#### Task prompt:
Reproduce all the data verbatim.

──────── Given data ────────

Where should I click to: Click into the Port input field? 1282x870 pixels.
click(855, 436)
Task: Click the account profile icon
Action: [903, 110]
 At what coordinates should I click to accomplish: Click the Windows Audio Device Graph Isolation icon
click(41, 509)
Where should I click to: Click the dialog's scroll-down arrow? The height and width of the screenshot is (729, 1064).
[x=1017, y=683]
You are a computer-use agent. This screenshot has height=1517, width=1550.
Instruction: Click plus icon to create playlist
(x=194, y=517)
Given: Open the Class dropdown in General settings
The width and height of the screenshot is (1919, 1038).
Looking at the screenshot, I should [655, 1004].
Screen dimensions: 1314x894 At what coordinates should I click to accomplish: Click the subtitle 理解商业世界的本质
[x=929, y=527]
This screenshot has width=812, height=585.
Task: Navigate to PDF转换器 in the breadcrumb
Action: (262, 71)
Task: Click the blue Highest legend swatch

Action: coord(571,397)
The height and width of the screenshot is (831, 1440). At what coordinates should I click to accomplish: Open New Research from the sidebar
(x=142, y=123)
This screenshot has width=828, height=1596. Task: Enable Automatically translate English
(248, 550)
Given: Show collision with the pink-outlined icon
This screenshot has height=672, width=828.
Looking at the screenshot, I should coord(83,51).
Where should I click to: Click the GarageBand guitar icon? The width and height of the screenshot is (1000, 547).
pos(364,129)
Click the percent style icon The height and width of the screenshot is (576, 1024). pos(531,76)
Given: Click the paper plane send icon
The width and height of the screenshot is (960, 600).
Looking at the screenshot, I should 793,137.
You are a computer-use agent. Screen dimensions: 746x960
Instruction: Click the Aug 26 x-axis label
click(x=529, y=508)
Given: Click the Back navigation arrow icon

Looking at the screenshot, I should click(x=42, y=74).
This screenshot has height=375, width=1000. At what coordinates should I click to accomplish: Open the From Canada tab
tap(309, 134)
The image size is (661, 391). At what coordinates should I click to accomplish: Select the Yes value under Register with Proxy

────────

#### Exercise solution:
Where should I click to: Click into the Port input field? 1282x870 pixels.
click(855, 436)
Task: Click the account profile icon
Action: [903, 110]
 At what coordinates should I click to accomplish: Click the Windows Audio Device Graph Isolation icon
click(41, 509)
Where should I click to: Click the dialog's scroll-down arrow? The height and width of the screenshot is (729, 1064).
[x=1017, y=683]
You are a computer-use agent. This screenshot has height=1517, width=1550.
Instruction: Click plus icon to create playlist
(x=194, y=517)
Given: Open the Class dropdown in General settings
The width and height of the screenshot is (1919, 1038).
Looking at the screenshot, I should [655, 1004].
Screen dimensions: 1314x894 At what coordinates should I click to accomplish: Click the subtitle 理解商业世界的本质
[x=929, y=527]
This screenshot has width=812, height=585.
Task: Navigate to PDF转换器 in the breadcrumb
Action: (262, 71)
Task: Click the blue Highest legend swatch

Action: coord(571,397)
The height and width of the screenshot is (831, 1440). At what coordinates should I click to accomplish: Open New Research from the sidebar
(x=142, y=123)
This screenshot has width=828, height=1596. Task: Enable Automatically translate English
(248, 550)
Given: Show collision with the pink-outlined icon
This screenshot has height=672, width=828.
Looking at the screenshot, I should coord(83,51).
Where should I click to: Click the GarageBand guitar icon? The width and height of the screenshot is (1000, 547).
pos(364,129)
Click the percent style icon The height and width of the screenshot is (576, 1024). pos(531,76)
Given: Click the paper plane send icon
The width and height of the screenshot is (960, 600).
Looking at the screenshot, I should 793,137.
You are a computer-use agent. Screen dimensions: 746x960
Instruction: Click the Aug 26 x-axis label
click(x=529, y=508)
Given: Click the Back navigation arrow icon

Looking at the screenshot, I should click(x=42, y=74).
This screenshot has height=375, width=1000. At what coordinates should I click to accomplish: Open the From Canada tab
tap(309, 134)
The image size is (661, 391). At what coordinates should I click to accomplish: Select the Yes value under Register with Proxy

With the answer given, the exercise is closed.